Who is Kristen Welker, moderator for 2020’s final presidential debate?

NBC News White House correspondent Kristen Welker will moderate the final debate Thursday night in Nashville between President Trump and his Democratic challenger Joe Biden.

Welker was tapped by the Commission on Presidential Debates in September to moderate the final contest of the 2020 political season scheduled to take place at 9 p.m. at Belmont University.

The second debate on Oct. 15 was canceled when the commission changed it to a virtual debate as Trump was recovering from a bout of the coronavirus. Trump then declined to take part in a virtual debate with Biden.

Instead the two candidates held competing town halls on the same night — Trump on NBC and Biden on ABC.

Here’s what you need to know about Welker.

Kristen Welker’s life and career

Welker, 44, grew up in Philadelphia and looked at Barbara Walters, Andrea Mitchell and Oprah Winfrey as role models, she told Philly Voice.

She graduated from Harvard in 1998 with a history degree and began her TV reporting career at stations in California and Rhode Island before returning to Philadelphia to work for the NBC station there.

Welker eventually moved to NBC’s national reporting crew and then became the network’s White House correspondent and the co-anchor of “Weekend Today.”

She married John Hughes, a marketing executive at Merck, in 2017. They do not have any children.

Welker’s father is white and her mother is black.

Is Kristen Welker a registered Democrat or Republican?

Welker was a registered Democrat in Washington, DC, in 2012 and in Rhode Island in 2004, but her party registration is not listed now.

But Welker’s Philadelphia family are prominent Democratic donors and have given the party thousands over the years.

Her mother, Julie Welker, a real estate broker, and her father, Harvey Welker, a consulting engineer, gave nearly $20,000 to former President Barack Obama and $3,300 to the “Biden for President” campaign.

Welker and her family attended the White House Christmas Party in 2012 while Obama was in office.

She also attended the White House Christmas Party in 2017.

The mixed reviews surrounding Welker’s being chosen as moderator

President Trump criticized her choice, saying that she’s too partisan to be fair.

“Kristen Welker is terrible,” he told “Fox & Friends” on Tuesday. “She is totally partisan. Her father and mother are big supporters of Joe Biden. They’re supporters of the Democrat Party.”

But Jason Miller, a senior adviser to the Trump campaign, earlier this month said Welker would do an “excellent job.”

“I have a very high opinion of Kristen Welker,” Miller said. “I think she’s going to do an excellent job as the moderator for the third debate.
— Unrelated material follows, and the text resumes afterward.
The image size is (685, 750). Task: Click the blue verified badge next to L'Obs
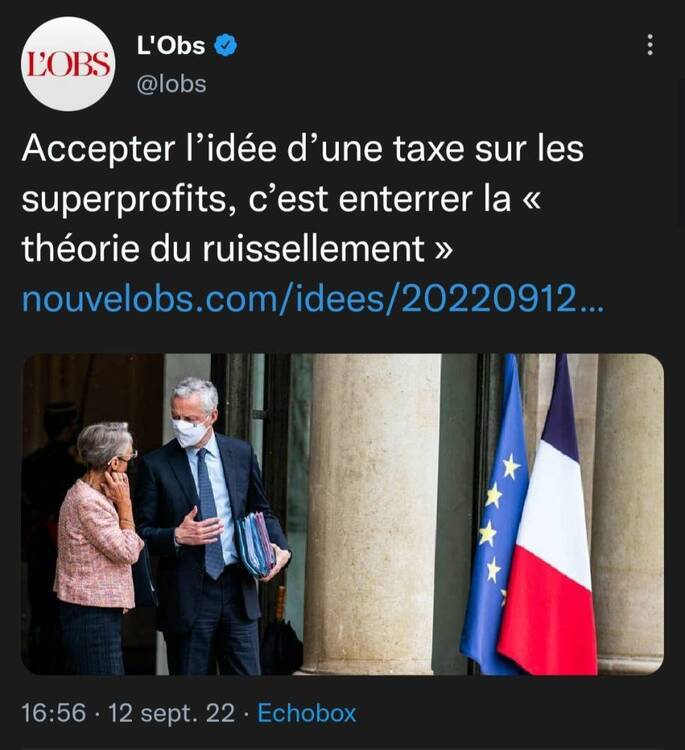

I think she’s a journalist who’s very fair in her approach and I think that she’ll be a very good choice for this third debate.”

Her Twitter account was deactivated in September after Steve Scully, C-Span’s political director and scheduled moderator of the canceled second debate, said his account was hacked after it was revealed he reached out to Anthony Scaramucci, a Trump ally turned foe.

Scully was suspended after he admitted the account had not been hacked.

How does Welker compare to other 2020 debate moderators?

Chris Wallace, 72, the anchor of “Fox News Sunday” and the son of legendary “60 Minutes” reporter Mike Wallace, moderated the first presidential debate between Trump and Biden on Sept. 29 in Cleveland.

Susan Page, the Washington bureau chief for USA Today and a longtime member of the DC press corps, moderated the vice presidential debate between Vice President Mike Pence and Sen. Kamala Harris (D-Calif.) at the University of Utah on Oct. 7.

Wallace often struggled to rein in Trump and Biden during their freewheeling debate in which both candidates routinely talked over him and one another.

Trump also routinely challenged the Fox News anchor to the point that an exasperated sounding Wallace told the president: “You’re debating him, not me,” and pointed at Biden.

Trump saw it from a different viewpoint.

“I guess I’m debating you, not him,” Trump told Wallace. “But that’s OK, no surprise.”

Page also had trouble keeping Pence and Harris within their allotted speaking times and often resorted to using a refrain of thank yous to prod them to stop talking without much success as they continued to talk over her.

“Your campaigns agreed to the rules for tonight,” she said at one point. “I’m here to enforce them, which involves moving from one topic to another, giving roughly equal time to both of you, which I’m trying very hard to do right here.”